Restate each record word for word, from the first to the last.

--- MATERIAL TO PROCESS ---

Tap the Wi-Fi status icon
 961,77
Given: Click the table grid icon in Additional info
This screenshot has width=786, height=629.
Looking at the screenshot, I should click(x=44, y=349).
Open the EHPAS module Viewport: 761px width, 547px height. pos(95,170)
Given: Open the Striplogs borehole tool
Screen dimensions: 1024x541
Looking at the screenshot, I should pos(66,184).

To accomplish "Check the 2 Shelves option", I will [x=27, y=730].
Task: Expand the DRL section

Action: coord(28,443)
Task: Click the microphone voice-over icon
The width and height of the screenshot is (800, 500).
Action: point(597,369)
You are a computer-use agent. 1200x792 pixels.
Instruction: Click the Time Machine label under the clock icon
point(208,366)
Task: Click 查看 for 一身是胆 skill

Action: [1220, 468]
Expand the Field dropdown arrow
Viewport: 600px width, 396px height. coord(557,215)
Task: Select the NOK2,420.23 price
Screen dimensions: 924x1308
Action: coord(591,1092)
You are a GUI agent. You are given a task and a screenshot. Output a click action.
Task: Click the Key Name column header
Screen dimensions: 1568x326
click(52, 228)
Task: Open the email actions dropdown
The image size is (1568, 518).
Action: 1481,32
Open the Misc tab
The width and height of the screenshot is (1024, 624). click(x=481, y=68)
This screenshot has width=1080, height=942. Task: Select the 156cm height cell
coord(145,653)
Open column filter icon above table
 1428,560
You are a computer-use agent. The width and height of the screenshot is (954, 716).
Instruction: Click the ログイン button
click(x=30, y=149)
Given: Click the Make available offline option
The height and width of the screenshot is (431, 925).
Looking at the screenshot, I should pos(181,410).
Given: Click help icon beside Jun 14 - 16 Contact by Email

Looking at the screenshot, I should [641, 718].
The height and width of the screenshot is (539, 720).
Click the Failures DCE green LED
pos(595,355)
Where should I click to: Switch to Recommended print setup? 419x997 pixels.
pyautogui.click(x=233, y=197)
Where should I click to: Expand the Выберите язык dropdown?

---

OUTPUT:
Tap the Wi-Fi status icon
 961,77
Given: Click the table grid icon in Additional info
This screenshot has width=786, height=629.
Looking at the screenshot, I should click(x=44, y=349).
Open the EHPAS module Viewport: 761px width, 547px height. pos(95,170)
Given: Open the Striplogs borehole tool
Screen dimensions: 1024x541
Looking at the screenshot, I should pos(66,184).

To accomplish "Check the 2 Shelves option", I will [x=27, y=730].
Task: Expand the DRL section

Action: coord(28,443)
Task: Click the microphone voice-over icon
The width and height of the screenshot is (800, 500).
Action: point(597,369)
You are a computer-use agent. 1200x792 pixels.
Instruction: Click the Time Machine label under the clock icon
point(208,366)
Task: Click 查看 for 一身是胆 skill

Action: [1220, 468]
Expand the Field dropdown arrow
Viewport: 600px width, 396px height. coord(557,215)
Task: Select the NOK2,420.23 price
Screen dimensions: 924x1308
Action: coord(591,1092)
You are a GUI agent. You are given a task and a screenshot. Output a click action.
Task: Click the Key Name column header
Screen dimensions: 1568x326
click(52, 228)
Task: Open the email actions dropdown
The image size is (1568, 518).
Action: 1481,32
Open the Misc tab
The width and height of the screenshot is (1024, 624). click(x=481, y=68)
This screenshot has width=1080, height=942. Task: Select the 156cm height cell
coord(145,653)
Open column filter icon above table
 1428,560
You are a computer-use agent. The width and height of the screenshot is (954, 716).
Instruction: Click the ログイン button
click(x=30, y=149)
Given: Click the Make available offline option
The height and width of the screenshot is (431, 925).
Looking at the screenshot, I should pos(181,410).
Given: Click help icon beside Jun 14 - 16 Contact by Email

Looking at the screenshot, I should [641, 718].
The height and width of the screenshot is (539, 720).
Click the Failures DCE green LED
pos(595,355)
Where should I click to: Switch to Recommended print setup? 419x997 pixels.
pyautogui.click(x=233, y=197)
Where should I click to: Expand the Выберите язык dropdown?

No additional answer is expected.